> _Exercise instructions_
Please reproduce the part of the records that opens with the line containing "Expand the House group chevron" and closes with the line containing "[x=392, y=73]", keeping both of those lines and leaving the pictures out of your answer.

> _Material shown_

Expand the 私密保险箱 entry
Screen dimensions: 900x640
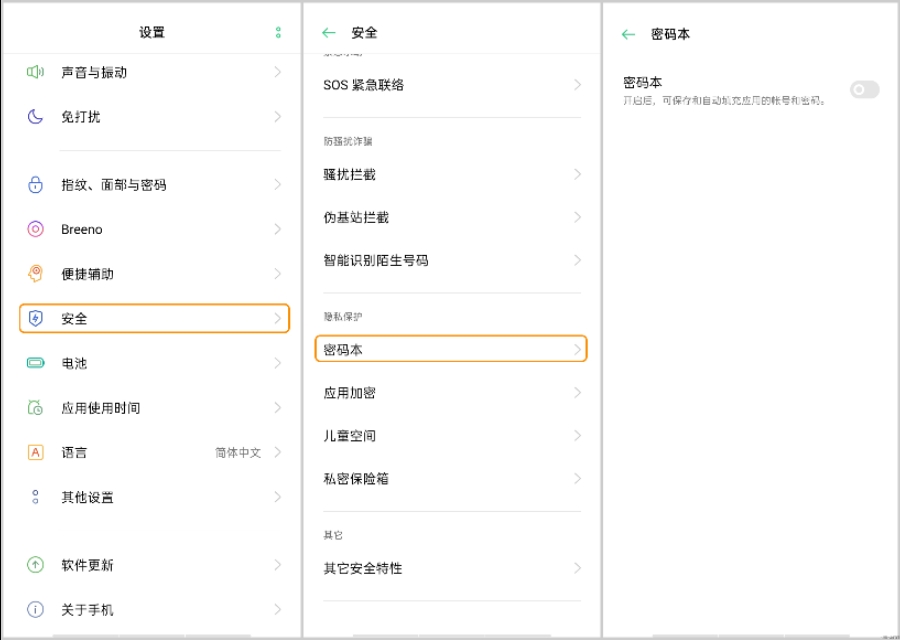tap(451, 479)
--
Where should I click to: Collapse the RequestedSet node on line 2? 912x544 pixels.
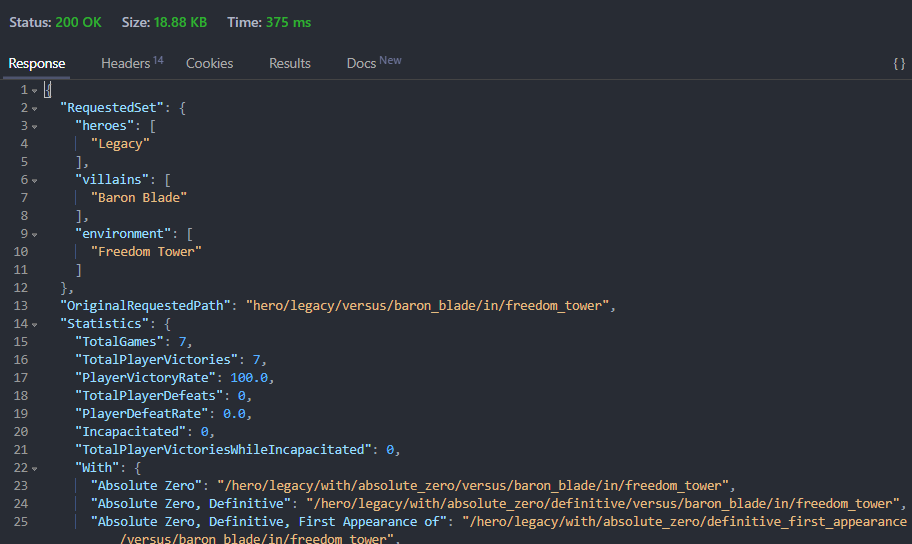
...
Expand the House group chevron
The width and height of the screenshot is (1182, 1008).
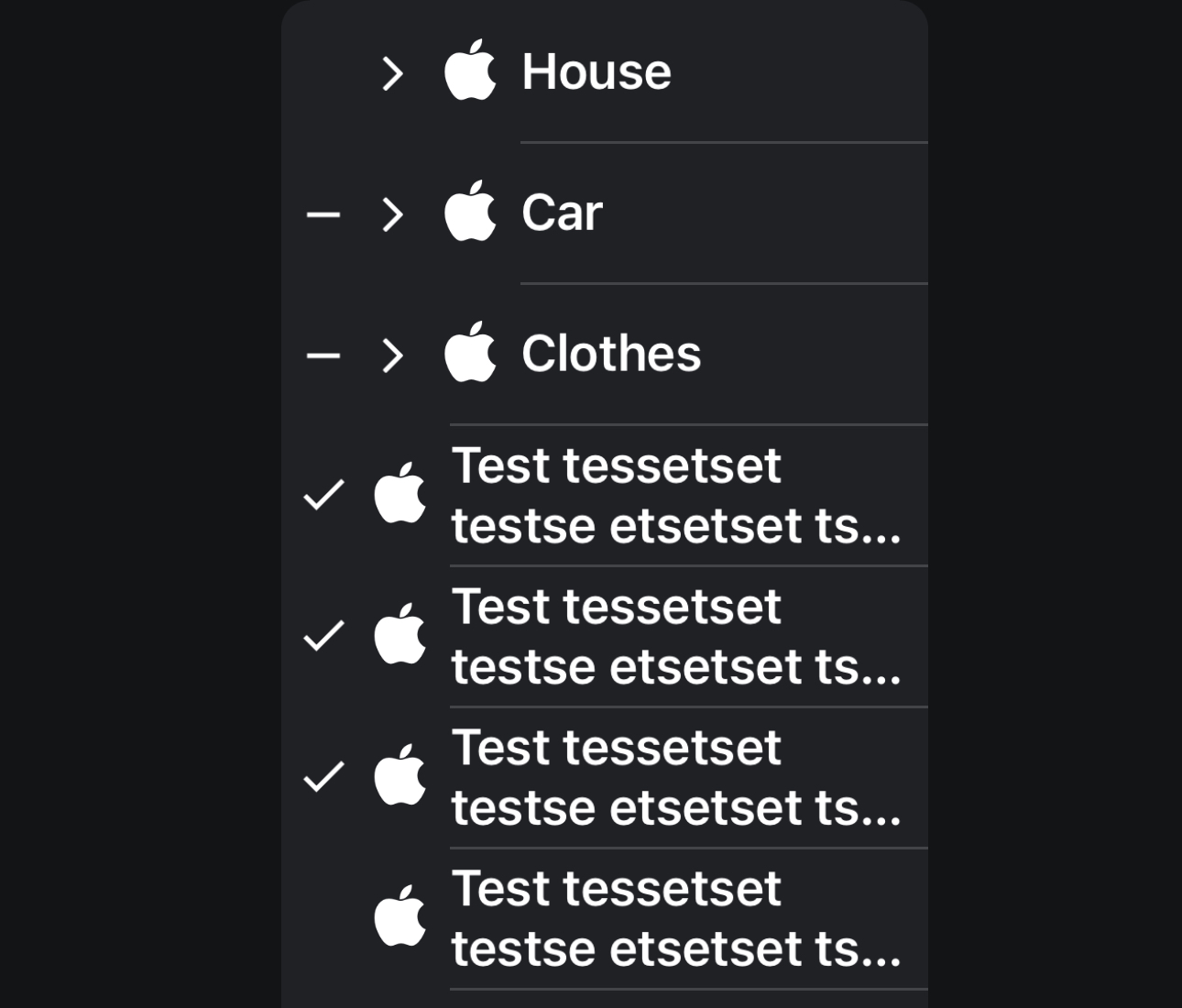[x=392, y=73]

> _Worked solution_
Expand the House group chevron
The width and height of the screenshot is (1182, 1008).
[x=392, y=73]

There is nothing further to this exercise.